The word "computer" marks the lines to report; pull each of them from the listing.

→ Provided material
********************

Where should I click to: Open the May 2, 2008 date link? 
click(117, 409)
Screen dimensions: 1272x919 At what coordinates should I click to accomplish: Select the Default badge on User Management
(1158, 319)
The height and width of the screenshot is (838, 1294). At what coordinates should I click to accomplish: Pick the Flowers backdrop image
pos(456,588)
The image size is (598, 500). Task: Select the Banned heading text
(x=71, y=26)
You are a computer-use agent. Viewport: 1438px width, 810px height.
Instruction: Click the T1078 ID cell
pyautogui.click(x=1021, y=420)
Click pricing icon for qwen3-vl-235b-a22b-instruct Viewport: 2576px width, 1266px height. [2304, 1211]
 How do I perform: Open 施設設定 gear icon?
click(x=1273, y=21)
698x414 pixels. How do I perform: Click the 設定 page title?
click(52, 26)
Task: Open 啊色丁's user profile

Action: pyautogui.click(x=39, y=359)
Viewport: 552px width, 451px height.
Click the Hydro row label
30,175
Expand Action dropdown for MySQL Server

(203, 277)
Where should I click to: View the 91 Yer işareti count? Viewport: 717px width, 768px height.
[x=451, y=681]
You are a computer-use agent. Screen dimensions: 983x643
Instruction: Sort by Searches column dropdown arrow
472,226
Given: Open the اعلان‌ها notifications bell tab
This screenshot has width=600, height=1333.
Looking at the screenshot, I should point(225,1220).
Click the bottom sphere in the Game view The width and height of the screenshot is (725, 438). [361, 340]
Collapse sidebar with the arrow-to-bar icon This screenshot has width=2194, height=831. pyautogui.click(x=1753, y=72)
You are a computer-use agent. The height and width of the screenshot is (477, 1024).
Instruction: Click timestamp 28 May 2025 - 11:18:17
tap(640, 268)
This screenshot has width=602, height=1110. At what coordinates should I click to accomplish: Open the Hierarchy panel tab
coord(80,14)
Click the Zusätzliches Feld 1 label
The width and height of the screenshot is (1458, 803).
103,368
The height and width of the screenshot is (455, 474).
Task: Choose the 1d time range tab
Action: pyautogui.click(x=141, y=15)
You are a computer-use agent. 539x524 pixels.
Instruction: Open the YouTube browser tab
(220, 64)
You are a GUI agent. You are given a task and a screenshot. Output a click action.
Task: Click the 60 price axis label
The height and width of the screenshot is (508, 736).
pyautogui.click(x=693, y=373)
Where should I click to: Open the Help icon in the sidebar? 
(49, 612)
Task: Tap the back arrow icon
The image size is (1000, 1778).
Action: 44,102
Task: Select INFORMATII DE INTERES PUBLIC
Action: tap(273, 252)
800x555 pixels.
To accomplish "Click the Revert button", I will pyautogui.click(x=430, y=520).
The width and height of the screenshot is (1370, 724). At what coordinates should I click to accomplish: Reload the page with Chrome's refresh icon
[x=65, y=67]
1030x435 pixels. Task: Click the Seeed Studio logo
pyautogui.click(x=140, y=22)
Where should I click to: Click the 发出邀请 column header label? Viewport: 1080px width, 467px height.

********************

→ Solution below
You are a computer-use agent. Viewport: 1438px width, 810px height.
You are a computer-use agent. Screen dimensions: 983x643
You are a computer-use agent. The height and width of the screenshot is (477, 1024).
You are a computer-use agent. 539x524 pixels.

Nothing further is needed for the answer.